• _EXERCISE BRIEF_:
Please filter the data down to the lines that include the word "Switch" and copy them.
** Opening AVAILABLE RECORDS block **
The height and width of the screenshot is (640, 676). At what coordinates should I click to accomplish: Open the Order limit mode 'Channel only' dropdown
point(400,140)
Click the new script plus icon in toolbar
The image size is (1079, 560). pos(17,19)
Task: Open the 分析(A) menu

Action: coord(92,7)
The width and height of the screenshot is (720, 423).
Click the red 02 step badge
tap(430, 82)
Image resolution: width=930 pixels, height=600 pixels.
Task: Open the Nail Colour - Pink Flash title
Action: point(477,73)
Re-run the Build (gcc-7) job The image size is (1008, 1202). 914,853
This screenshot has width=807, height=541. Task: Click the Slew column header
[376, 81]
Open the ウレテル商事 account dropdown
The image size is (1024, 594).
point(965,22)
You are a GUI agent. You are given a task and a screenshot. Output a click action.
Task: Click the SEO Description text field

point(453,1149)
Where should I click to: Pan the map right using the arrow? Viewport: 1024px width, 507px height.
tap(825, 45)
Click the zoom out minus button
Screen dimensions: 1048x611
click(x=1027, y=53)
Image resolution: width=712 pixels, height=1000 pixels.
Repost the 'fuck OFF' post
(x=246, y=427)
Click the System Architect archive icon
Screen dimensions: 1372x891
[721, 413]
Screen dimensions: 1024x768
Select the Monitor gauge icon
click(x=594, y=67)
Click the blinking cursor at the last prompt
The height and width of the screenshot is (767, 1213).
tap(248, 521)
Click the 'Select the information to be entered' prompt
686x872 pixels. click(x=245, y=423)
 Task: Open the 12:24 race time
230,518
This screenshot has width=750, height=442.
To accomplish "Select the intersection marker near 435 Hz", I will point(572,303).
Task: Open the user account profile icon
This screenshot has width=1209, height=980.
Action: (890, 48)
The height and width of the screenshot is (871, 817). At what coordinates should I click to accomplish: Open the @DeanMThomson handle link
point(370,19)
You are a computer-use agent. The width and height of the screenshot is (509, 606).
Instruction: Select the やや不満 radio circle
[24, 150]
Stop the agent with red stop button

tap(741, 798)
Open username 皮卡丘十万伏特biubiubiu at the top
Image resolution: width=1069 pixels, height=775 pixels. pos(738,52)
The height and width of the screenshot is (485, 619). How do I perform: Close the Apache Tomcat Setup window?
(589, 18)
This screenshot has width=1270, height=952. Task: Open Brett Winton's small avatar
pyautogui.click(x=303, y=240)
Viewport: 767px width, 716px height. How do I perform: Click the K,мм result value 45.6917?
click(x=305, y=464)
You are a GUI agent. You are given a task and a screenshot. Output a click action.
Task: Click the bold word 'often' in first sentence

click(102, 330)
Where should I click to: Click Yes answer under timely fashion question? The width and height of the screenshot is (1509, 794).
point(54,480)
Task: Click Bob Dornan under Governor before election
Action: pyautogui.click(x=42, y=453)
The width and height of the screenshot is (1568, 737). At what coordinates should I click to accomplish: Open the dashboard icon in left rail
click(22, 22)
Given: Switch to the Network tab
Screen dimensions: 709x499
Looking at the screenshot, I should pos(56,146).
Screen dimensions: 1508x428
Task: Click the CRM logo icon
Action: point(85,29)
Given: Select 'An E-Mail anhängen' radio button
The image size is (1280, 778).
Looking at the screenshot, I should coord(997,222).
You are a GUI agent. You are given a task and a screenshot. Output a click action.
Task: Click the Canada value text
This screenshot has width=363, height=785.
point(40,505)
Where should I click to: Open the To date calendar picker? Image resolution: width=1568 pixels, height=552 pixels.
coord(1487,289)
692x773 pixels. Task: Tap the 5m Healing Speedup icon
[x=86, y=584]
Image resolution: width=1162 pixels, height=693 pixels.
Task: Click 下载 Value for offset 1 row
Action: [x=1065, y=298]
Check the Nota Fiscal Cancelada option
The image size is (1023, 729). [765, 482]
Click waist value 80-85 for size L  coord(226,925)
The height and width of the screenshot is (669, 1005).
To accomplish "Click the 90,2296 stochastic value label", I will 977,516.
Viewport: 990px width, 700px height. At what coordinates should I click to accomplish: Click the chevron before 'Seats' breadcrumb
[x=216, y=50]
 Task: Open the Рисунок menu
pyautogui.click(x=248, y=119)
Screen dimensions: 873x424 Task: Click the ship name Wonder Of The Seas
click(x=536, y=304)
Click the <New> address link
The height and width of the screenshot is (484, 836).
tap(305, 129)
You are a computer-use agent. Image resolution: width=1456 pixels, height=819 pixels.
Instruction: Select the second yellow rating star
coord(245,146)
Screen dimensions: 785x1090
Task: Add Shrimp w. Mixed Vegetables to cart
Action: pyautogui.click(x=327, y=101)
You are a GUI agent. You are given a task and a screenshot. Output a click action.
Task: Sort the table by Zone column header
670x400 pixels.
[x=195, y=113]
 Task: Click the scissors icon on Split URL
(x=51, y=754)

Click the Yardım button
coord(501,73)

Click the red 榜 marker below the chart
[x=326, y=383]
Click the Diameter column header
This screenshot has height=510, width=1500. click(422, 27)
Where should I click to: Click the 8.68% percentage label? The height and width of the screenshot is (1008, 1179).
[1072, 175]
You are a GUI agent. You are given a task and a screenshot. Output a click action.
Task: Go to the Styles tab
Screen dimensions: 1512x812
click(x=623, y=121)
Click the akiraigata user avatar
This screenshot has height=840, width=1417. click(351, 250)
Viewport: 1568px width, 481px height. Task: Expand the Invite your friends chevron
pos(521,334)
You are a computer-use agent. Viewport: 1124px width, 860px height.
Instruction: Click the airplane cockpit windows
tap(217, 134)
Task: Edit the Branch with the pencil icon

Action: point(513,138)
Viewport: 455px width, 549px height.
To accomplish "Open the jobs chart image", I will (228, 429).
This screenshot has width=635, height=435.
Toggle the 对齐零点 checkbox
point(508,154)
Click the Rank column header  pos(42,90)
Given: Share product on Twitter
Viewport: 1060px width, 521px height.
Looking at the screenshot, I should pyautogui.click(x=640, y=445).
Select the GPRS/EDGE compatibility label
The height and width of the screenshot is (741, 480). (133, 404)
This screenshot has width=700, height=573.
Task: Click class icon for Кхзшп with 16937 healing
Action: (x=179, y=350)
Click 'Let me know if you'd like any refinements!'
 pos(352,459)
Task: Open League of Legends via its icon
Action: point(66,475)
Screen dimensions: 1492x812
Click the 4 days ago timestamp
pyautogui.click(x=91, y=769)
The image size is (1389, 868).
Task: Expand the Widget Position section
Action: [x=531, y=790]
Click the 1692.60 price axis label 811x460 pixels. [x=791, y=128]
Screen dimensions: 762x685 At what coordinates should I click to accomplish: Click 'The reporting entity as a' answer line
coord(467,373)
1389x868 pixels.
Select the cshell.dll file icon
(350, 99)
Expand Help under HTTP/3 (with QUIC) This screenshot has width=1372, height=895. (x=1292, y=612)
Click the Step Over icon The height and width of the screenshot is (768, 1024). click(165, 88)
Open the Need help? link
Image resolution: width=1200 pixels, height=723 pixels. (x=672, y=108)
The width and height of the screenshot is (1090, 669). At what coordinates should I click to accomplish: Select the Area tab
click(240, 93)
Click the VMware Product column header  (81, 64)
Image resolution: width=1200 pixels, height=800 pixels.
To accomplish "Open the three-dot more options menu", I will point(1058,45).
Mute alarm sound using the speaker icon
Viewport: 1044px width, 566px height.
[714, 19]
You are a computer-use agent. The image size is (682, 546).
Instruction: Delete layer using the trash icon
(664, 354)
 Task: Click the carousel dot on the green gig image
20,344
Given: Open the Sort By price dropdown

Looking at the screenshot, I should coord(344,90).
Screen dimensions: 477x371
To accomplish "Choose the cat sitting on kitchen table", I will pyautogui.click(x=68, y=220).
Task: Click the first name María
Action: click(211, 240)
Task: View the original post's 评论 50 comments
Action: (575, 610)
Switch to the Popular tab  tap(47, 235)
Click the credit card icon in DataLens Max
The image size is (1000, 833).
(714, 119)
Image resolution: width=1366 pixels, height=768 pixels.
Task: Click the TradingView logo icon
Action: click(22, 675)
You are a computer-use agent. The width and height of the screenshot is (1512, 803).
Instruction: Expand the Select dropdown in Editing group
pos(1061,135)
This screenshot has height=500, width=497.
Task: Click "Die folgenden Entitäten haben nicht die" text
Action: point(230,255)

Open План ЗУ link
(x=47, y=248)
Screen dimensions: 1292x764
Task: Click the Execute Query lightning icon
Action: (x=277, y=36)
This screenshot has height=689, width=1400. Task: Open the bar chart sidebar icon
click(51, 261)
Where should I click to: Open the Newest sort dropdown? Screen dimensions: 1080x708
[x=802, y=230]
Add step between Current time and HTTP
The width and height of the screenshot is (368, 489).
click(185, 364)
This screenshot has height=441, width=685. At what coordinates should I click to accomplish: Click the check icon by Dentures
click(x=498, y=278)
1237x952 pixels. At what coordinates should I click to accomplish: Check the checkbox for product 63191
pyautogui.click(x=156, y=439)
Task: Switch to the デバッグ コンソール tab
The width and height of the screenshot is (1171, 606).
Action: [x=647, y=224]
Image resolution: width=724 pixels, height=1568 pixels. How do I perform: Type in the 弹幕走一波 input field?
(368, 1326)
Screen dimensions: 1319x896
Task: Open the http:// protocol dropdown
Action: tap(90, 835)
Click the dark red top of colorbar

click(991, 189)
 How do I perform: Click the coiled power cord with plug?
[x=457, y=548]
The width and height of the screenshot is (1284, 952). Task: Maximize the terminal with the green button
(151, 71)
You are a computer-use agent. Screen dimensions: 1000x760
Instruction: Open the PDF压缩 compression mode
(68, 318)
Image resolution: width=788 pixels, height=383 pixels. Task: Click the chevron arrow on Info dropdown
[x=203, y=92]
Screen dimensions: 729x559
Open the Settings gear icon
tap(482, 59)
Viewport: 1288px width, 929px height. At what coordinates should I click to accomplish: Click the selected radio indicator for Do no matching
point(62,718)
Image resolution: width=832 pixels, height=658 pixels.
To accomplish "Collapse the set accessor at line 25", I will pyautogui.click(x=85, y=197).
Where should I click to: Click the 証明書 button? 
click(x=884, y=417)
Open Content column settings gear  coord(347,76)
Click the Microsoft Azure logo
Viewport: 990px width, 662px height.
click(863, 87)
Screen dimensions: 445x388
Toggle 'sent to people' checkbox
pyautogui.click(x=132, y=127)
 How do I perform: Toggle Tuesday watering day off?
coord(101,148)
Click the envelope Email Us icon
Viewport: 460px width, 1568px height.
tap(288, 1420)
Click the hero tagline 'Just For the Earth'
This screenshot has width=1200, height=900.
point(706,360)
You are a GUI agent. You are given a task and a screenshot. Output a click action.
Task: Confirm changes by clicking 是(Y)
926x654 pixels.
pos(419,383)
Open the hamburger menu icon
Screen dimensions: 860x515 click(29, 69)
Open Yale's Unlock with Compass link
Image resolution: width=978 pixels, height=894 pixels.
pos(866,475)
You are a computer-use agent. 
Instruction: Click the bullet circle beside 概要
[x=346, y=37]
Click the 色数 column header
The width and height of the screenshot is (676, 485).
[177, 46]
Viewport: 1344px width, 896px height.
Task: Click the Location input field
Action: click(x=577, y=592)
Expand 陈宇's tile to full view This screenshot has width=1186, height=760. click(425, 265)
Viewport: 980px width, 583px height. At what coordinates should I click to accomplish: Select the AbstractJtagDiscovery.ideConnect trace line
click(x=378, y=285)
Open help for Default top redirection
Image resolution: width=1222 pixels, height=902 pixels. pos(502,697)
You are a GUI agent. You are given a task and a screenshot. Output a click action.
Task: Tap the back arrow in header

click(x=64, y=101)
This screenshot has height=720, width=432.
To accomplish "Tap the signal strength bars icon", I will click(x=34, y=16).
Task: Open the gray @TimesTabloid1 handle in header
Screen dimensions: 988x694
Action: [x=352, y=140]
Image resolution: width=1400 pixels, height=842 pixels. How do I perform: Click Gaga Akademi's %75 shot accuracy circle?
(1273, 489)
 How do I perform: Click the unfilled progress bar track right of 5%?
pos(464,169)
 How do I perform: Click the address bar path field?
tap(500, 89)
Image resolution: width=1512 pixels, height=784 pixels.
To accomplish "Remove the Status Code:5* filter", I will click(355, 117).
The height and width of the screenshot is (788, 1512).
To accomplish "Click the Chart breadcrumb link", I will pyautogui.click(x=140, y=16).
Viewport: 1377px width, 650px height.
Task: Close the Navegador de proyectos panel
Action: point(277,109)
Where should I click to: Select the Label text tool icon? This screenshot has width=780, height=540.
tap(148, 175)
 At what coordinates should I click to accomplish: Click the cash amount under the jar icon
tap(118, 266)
** Closing AVAILABLE RECORDS block **
• _ANSWER BOX_:
Given: Switch to the Network tab
Switch to the Popular tab  tap(47, 235)
Task: Switch to the デバッグ コンソール tab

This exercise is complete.